To our knowledge, this is the first report of the AI system diagnosing EC invasion depth from video images. Although a previous report has shown an AI system effectively diagnosing cancer invasion depth based on still images [23], studies that use still images may have some bias because they usually select the best images from the best areas. In contrast, video images may include poor-quality frames that more accurately reflect real-time clinical images. As our AI showed good performance in diagnosing video images, we could confirm its robustness in diagnosing cancer invasion depth.

In this study, we developed an AI system to differentiate between EP-SM1 and SM2-3 cancers, because of the different treatment strategies for these two categories of cancers. However, we can also develop the AI system to differentiate M and SM cancers using the same dataset, simply by changing the training algorithm.

Endoscopic diagnosis of cancer invasion depth requires real-time endoscopic techniques and sufficient expertise to evaluate various endoscopic findings of EC, such as protrusion, hardness, and microvascular changes. Unsurprisingly, the diagnostic performance of experienced endoscopists with longer experience is reportedly better than that of those with less experience [23]. In the present study, the diagnostic accuracy of the AI system was comparable to that of experts. Notably, for the ME videos, the accuracy of the AI system exceeded the 95% CI of experts. Considering that our AI system had such good performance, this system could potentially provide valuable support for endoscopists.

Our AI system showed better performance with ME videos than non-ME videos. A possible explanation for this is that ME uses more objective endoscopic findings, such as loop vessels, non-loop vessels, and dilated vessels, which contributed to the education of our AI system [26]. Another possible explanation is that peristalsis of the esophagus in non-ME videos might cause misdiagnosis by interpreting protrusion during peristalsis as a sign of SM2-3 invasion. When this system is used in clinical practice, we may have to consider limiting the condition of AI diagnosis, i.e. without peristalsis or full-open lumen, to improve its accuracy.

Sensitivities for SM2-3 cancer were higher with the diagnoses by the AI system than the experts, while there was no tendency in specificities. Sensitivity and specificity show what proportion of SM2-3 and EP-SM1 cancers were correctly diagnosed.

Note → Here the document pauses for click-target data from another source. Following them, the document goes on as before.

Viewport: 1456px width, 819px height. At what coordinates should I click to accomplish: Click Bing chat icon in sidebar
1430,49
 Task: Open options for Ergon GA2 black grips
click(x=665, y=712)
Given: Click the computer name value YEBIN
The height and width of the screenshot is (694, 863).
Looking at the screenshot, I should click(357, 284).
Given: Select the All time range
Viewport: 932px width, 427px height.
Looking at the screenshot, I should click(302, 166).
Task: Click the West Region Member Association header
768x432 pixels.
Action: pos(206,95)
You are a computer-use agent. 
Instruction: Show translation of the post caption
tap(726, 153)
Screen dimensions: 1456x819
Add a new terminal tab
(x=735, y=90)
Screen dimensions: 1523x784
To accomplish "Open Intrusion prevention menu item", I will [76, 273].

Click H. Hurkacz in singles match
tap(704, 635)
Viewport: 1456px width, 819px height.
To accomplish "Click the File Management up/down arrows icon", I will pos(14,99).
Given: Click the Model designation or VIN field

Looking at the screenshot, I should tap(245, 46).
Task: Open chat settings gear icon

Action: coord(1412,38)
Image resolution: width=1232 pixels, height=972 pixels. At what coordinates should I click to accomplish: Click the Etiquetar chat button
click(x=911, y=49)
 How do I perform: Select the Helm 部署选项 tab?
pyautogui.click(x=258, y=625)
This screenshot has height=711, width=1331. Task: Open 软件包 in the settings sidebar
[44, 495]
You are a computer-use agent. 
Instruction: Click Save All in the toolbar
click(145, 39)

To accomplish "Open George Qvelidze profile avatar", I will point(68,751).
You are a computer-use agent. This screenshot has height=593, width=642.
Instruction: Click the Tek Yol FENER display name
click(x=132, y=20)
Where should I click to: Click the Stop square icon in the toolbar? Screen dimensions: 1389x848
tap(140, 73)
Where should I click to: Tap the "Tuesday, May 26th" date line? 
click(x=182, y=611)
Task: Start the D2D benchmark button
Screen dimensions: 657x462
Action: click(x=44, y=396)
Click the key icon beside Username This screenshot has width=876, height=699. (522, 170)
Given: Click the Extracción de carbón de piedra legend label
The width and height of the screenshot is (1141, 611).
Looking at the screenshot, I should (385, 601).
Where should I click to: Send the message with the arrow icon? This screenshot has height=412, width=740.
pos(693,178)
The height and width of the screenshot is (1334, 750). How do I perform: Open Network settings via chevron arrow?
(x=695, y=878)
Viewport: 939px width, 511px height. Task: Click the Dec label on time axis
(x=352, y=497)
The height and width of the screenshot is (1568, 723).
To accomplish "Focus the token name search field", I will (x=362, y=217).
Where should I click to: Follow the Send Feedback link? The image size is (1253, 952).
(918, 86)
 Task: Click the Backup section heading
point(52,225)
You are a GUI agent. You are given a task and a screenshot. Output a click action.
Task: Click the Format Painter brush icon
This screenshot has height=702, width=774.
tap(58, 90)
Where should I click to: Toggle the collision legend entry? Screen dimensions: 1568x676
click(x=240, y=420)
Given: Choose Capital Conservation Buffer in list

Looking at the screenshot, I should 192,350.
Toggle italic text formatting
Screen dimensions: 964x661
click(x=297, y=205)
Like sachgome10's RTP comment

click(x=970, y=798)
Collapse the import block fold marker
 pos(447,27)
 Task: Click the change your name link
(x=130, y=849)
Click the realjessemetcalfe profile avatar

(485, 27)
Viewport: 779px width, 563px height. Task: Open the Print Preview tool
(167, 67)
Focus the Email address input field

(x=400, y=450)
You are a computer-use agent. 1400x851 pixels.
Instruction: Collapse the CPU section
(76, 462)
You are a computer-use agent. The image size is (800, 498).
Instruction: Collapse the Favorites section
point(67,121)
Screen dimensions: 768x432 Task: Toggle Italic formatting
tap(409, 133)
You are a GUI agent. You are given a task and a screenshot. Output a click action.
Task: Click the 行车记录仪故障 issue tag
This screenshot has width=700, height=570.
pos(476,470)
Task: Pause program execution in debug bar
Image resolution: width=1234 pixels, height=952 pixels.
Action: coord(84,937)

One possible explanation for lower sensitivities by experts is that they may sometimes hesitate to diagnose cancers as SM2-3. Because misdiagnosing EP-SM1 cancer as SM2-3 cancer may lead patients to receive unnecessary and invasive treatment.

There are some limitations in this study. First, the validation video set was comprised of short videos of 4–12 s, which do not represent real clinical practice. In real-time diagnosis, poor-quality images resulting from poor insufflation, bleeding, halation, blurring, bad focus, or mucus may be included. However, once detected, cancer invasion depth can be evaluated under selected good conditions. Accordingly, extracting short video images for validation may not cause much bias to the results. Another limitation is its retrospective style. This system should be evaluated in real-time situation in the near future. Furthermore, there were few cases of SM1 as the composition of the validation dataset. This is because surgically resected specimens were excluded. The evaluation of pathology is more accurate in endoscopically resected specimens than in surgically resected specimens, especially for SM1. Therefore, it could not be included as appropriate cases.

In conclusion, our study showed the effectiveness of an AI system in evaluating cancer invasion depth using validation videos. Most diagnostic parameters of the AI system were better than those of the experts. Based on these favorable results, our AI system could provide valuable support for many endoscopists.